Work order
Where does the string "computer" appear in the records? Copy every line that contains it.

= Beginning of Section =

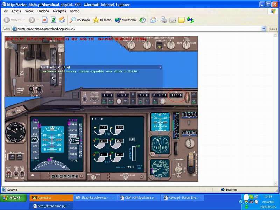280x210 pixels.
Task: Click the Windows Start button
Action: pos(13,198)
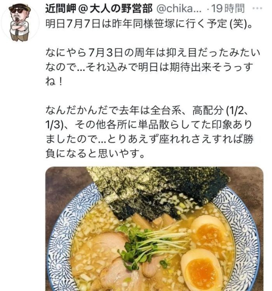
Task: Click the short line ね！
Action: pyautogui.click(x=54, y=81)
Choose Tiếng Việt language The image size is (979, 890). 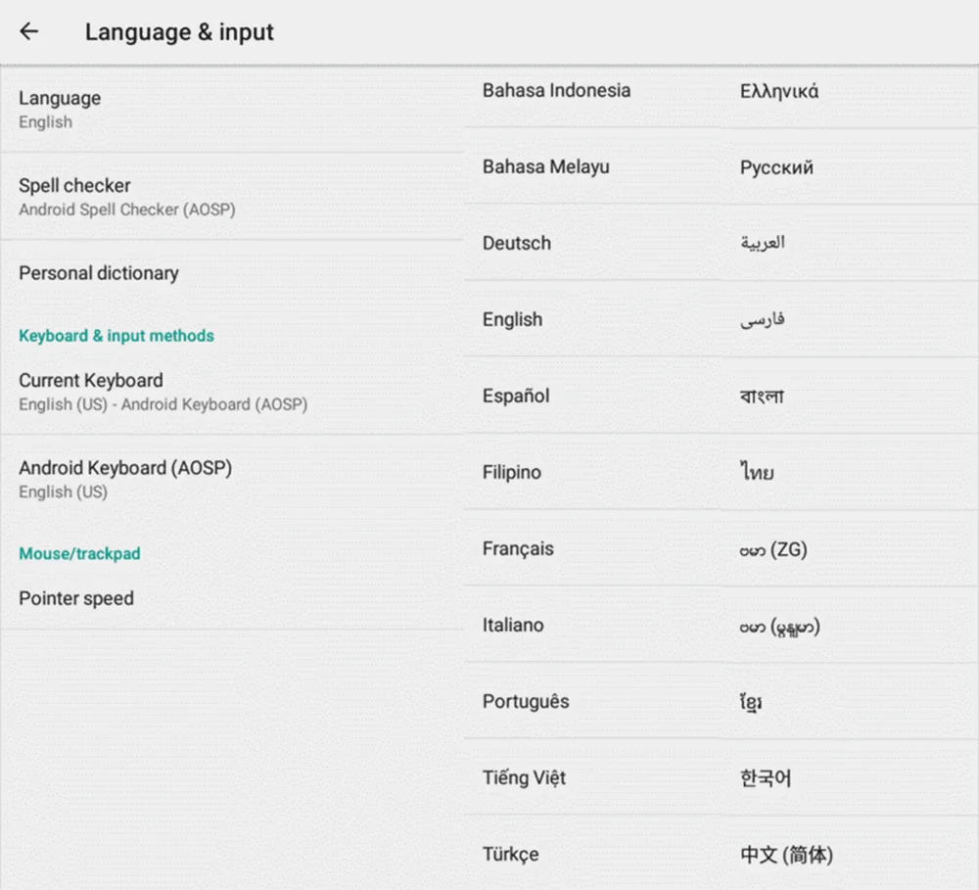click(524, 777)
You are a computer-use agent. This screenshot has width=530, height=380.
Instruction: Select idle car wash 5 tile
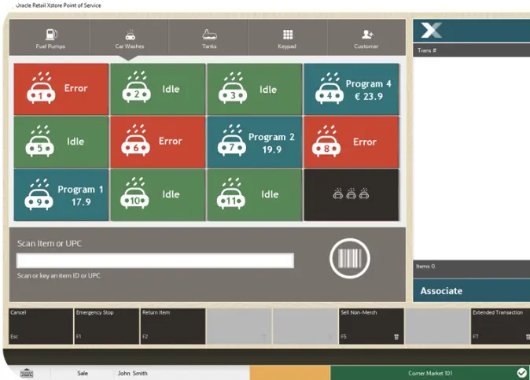point(61,142)
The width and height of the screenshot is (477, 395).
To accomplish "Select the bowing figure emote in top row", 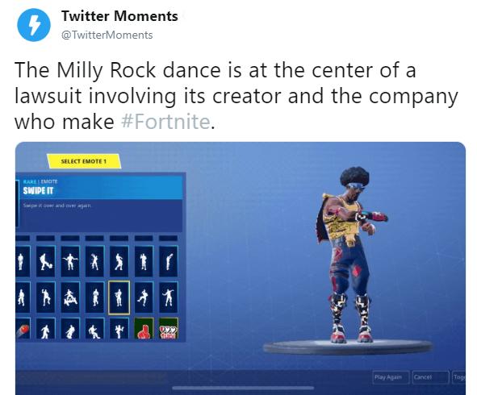I will pos(168,262).
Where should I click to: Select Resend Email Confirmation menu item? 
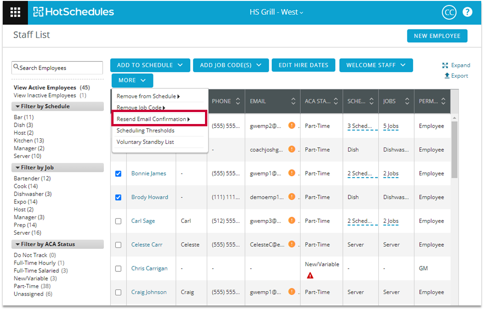tap(153, 119)
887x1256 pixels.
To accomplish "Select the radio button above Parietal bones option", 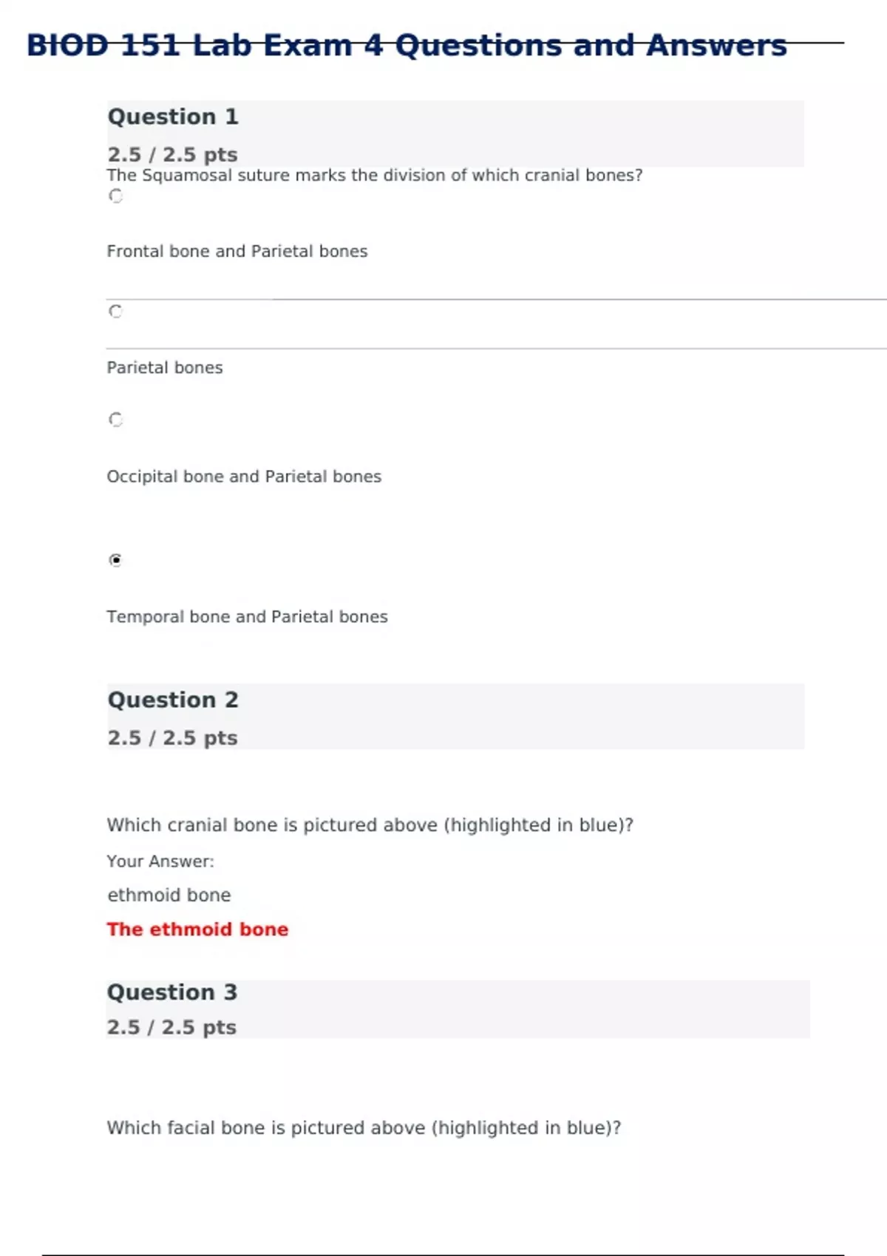I will [x=116, y=311].
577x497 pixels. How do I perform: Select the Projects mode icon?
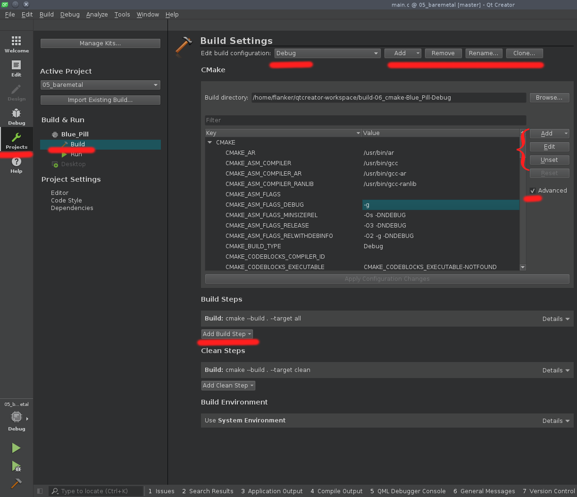pos(16,140)
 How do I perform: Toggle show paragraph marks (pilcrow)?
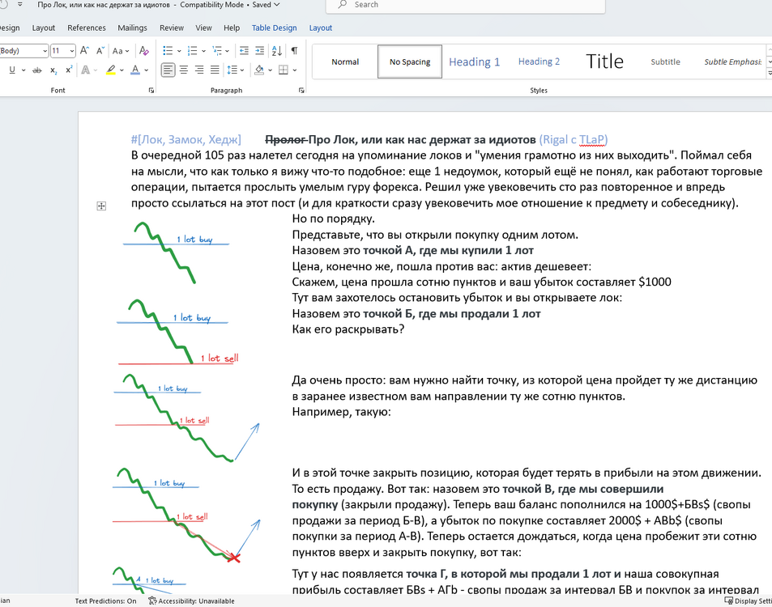[x=294, y=51]
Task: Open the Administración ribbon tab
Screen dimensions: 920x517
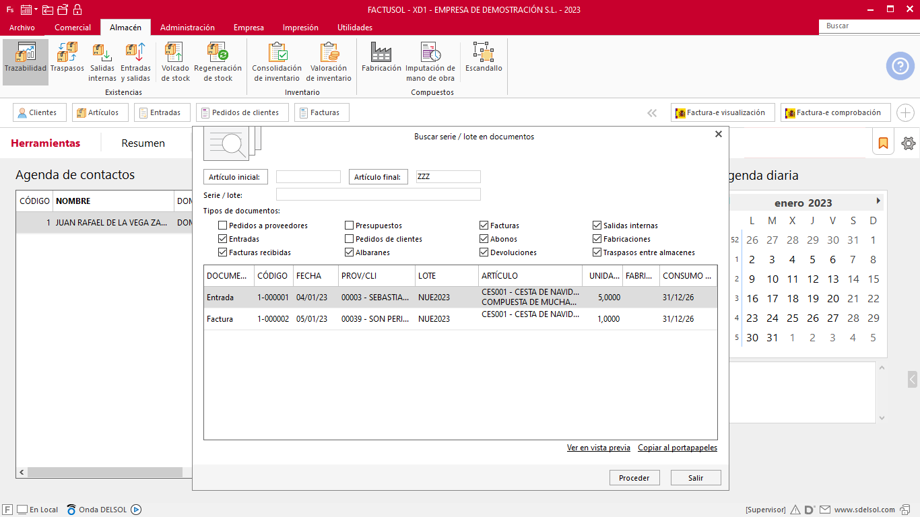Action: [x=187, y=28]
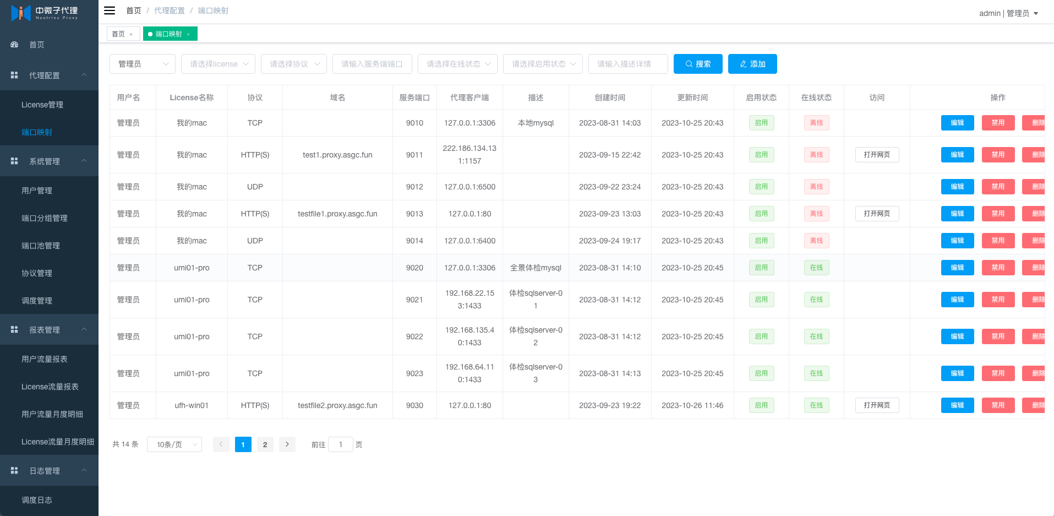Close the 端口映射 tab with its x icon
Image resolution: width=1054 pixels, height=516 pixels.
click(x=188, y=34)
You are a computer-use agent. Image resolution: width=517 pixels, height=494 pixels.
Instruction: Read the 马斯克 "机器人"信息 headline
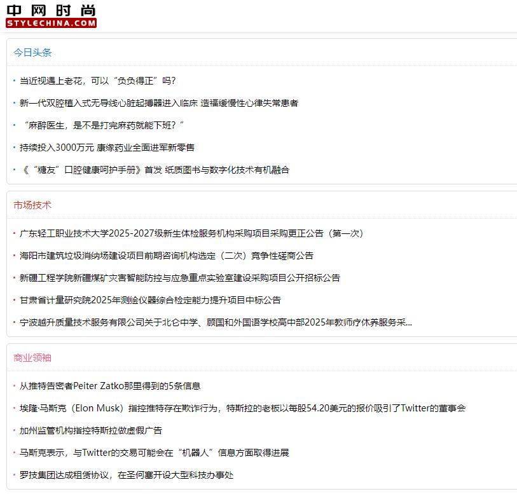tap(154, 453)
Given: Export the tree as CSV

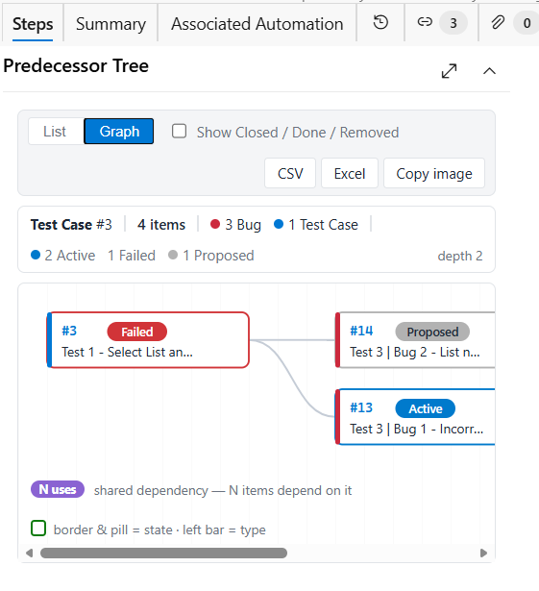Looking at the screenshot, I should point(290,173).
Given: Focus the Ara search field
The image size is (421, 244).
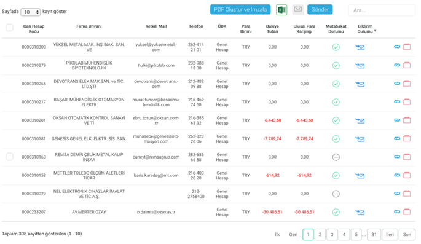Looking at the screenshot, I should pyautogui.click(x=382, y=10).
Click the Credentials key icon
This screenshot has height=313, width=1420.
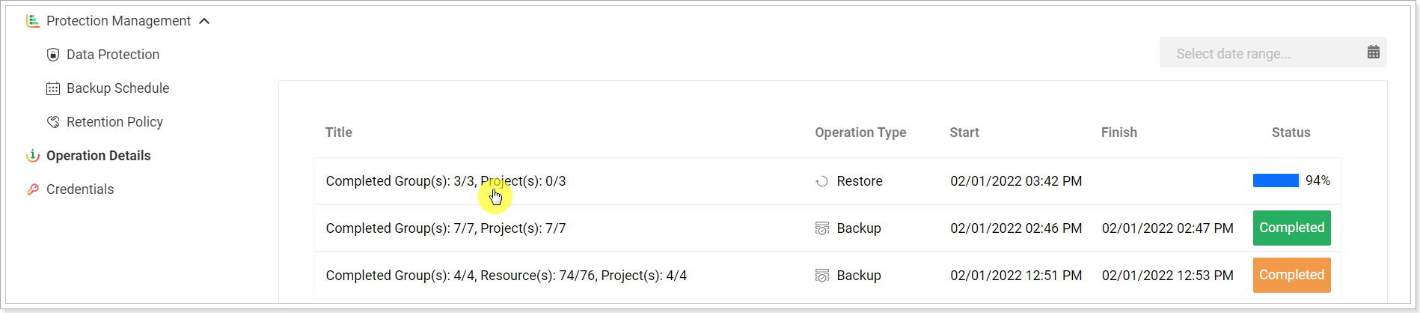pyautogui.click(x=32, y=189)
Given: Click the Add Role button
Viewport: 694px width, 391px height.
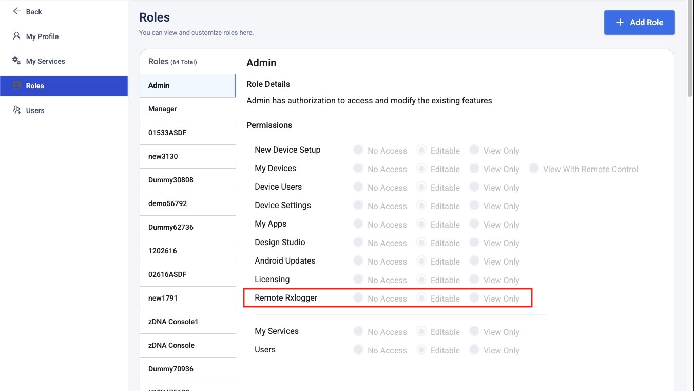Looking at the screenshot, I should point(639,23).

= End of Section =

Exercise solution
You are a computer-use agent. This screenshot has width=530, height=380.
You are a computer-use agent. Image resolution: width=517 pixels, height=494 pixels.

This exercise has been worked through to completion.